Indonesia Bisa Berpartisipasi dalam Rekonstruksi Irak dan Suriah
-
Kondisi Irak yang porak poranda pasca perang
Perusahaan konstruksi asal Indonesia bisa berpartisipasi dalam pembangunan kembali infrastruktur di Irak dan Suriah pascaperang yang melanda dua negara Arab itu melalui Yordania sebagai pintu masuknya.

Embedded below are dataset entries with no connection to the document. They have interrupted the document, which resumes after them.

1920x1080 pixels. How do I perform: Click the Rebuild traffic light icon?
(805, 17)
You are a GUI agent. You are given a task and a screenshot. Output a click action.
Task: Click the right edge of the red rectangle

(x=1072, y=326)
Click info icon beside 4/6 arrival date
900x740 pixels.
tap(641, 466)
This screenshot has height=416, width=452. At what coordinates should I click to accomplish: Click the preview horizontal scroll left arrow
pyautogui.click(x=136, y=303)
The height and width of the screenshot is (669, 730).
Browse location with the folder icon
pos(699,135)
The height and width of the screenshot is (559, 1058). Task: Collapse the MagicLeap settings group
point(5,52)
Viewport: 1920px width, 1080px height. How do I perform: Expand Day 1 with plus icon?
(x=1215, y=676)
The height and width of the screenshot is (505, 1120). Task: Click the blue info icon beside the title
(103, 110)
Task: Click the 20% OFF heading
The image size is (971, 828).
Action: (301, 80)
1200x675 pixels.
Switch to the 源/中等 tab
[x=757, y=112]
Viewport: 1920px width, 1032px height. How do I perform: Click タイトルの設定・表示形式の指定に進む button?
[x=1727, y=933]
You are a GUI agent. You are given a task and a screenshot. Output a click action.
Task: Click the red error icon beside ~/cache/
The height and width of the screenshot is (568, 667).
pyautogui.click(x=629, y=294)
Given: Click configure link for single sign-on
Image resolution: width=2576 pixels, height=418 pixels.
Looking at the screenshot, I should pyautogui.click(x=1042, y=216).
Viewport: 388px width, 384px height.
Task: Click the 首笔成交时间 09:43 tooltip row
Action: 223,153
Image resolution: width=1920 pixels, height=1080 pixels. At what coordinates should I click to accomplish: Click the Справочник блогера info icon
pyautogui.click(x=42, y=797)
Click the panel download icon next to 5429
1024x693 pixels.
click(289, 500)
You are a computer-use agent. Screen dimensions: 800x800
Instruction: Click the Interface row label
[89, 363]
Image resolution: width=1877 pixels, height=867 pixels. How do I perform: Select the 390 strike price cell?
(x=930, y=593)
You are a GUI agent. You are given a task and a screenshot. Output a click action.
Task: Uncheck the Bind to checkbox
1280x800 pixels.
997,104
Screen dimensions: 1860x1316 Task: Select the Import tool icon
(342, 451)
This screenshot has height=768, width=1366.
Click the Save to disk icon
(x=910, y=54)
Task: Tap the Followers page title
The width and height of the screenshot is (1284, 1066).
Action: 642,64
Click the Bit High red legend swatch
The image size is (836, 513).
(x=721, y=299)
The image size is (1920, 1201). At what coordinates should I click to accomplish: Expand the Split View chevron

Situs Antara Minggu (23/12) melaporkan, Wakil Ketua Kamar Dagang Amman (ACC) Nafez Alayyan dalam pertemuan dengan delegasi Badan Kerja Sama Antar-Parlemen (BKSAP) DPR RI yang berlangsung hari Rabu mengatakan, rekonstruksi Irak dan Suriah akan dilaksanakan dalam waktu dekat seiring makin meredanya konflik dan meningkatnya stabilitas di kedua negara tetangga Yordania tersebut.
Alayyan menyarankan kontraktor Indonesia untuk menanamkan modalnya terlebih dulu dan bermitra dengan pengusaha di Yordania sehingga saat proyek rekonstruksi Irak dan Suriah dimulai, perusahaan Indonesia dapat langsung berpartisipasi secara aktif.
Menyikapi peluang tersebut, Duta Besar RI untuk Yordania, Andy Rachmianto mengatakan Indonesia memiliki perusahaan konstruksi yang berpengalaman dalam melaksanakan proyek-proyek konstruksi besar di beberapa negara dunia dengan hasil yang memuaskan.(PH)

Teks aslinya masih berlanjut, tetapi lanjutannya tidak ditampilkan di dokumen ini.